For those pressing for a second referendum, or a People’s Vote, the motion was little more than a fudge.
“Dozens of motions were submitted to (conference), thousands have marched on the streets, and millions more have called for a People’s Vote,” Labour lawmaker David Lammy, who has a London constituency, said on Twitter.
“They did not do this to be offered a farcical referendum on No Deal or a Bad Deal.

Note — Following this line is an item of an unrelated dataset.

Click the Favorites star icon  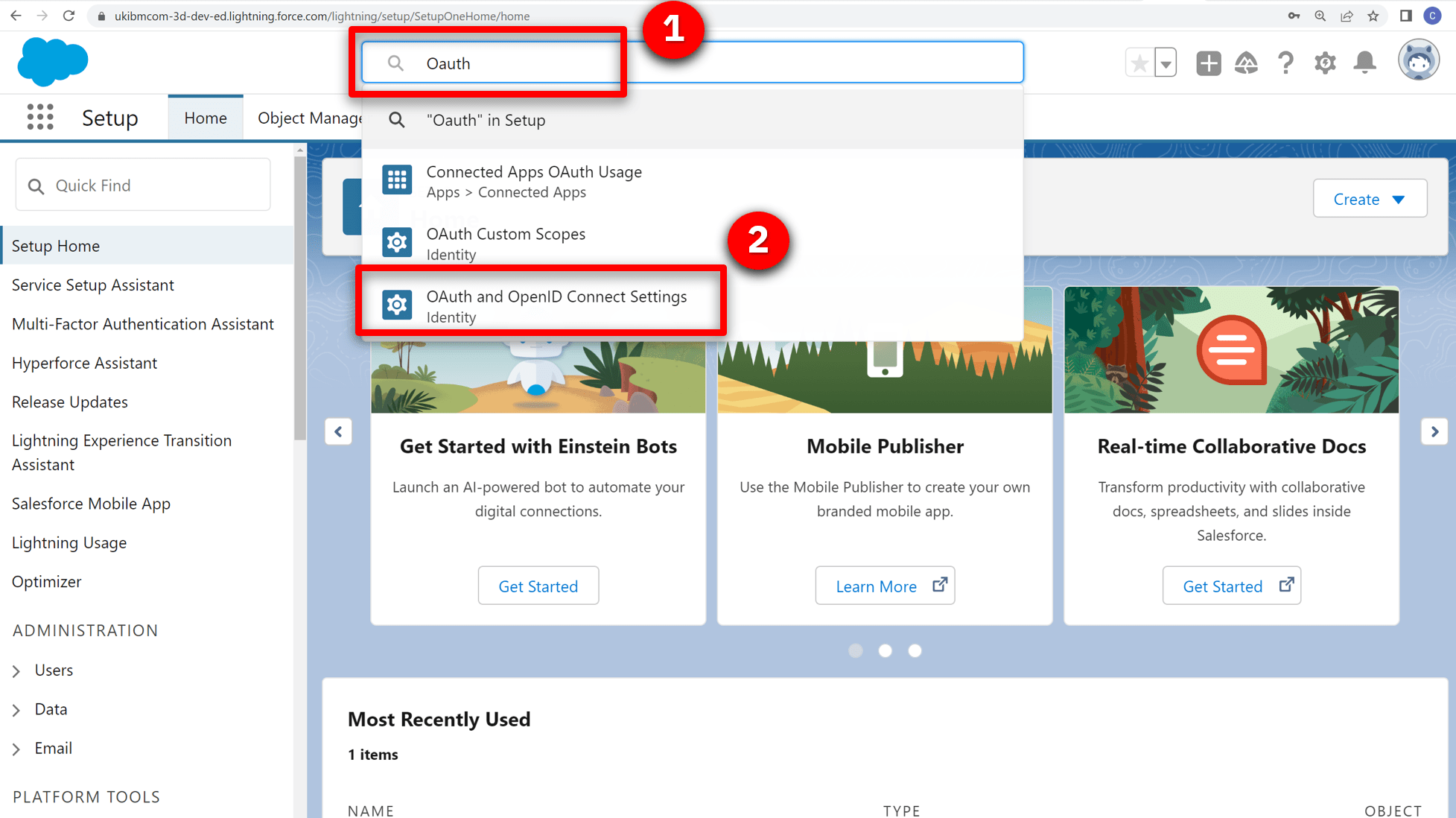pyautogui.click(x=1139, y=63)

It absolutely must include the right to remain in the EU.”
It also did little to please those who campaigned to leave the bloc.
“The motion before the Labour conference doesn’t rule out a second referendum,” Brendan Chilton, general secretary of the Labour Leave campaign, told Reuters.
“There are 5 million Labour Leavers in the country who will look upon this motion with dismay.”
With Tuesday the day for the vote on the second referendum motion, the Labour leadership will work hard to try to mute the squabbling - keen to push on with economic announcements they hope will tap into growing discontentment in Britain.
And it is a party which seems to have a renewed confidence after winning a greater vote share than expected in an election last year.
At two rallies so far, Corbyn has not even mentioned the word Brexit, sticking to his script that now is the time for change to break with what he calls the neo-liberal policies of the past to better benefit “the poorest and most vulnerable”.
“They are the ones who paid the price of the banking crisis of 2008. All the time the very richest in our society have had tax breaks, giveaways and tax havens,” he told a meeting staged by Momentum, a group set up to support Corbyn after he unexpectedly was appointed Labour leader in 2015.
“I tell you what - they are on borrowed time because a Labour government is coming,” he said to deafening cheers.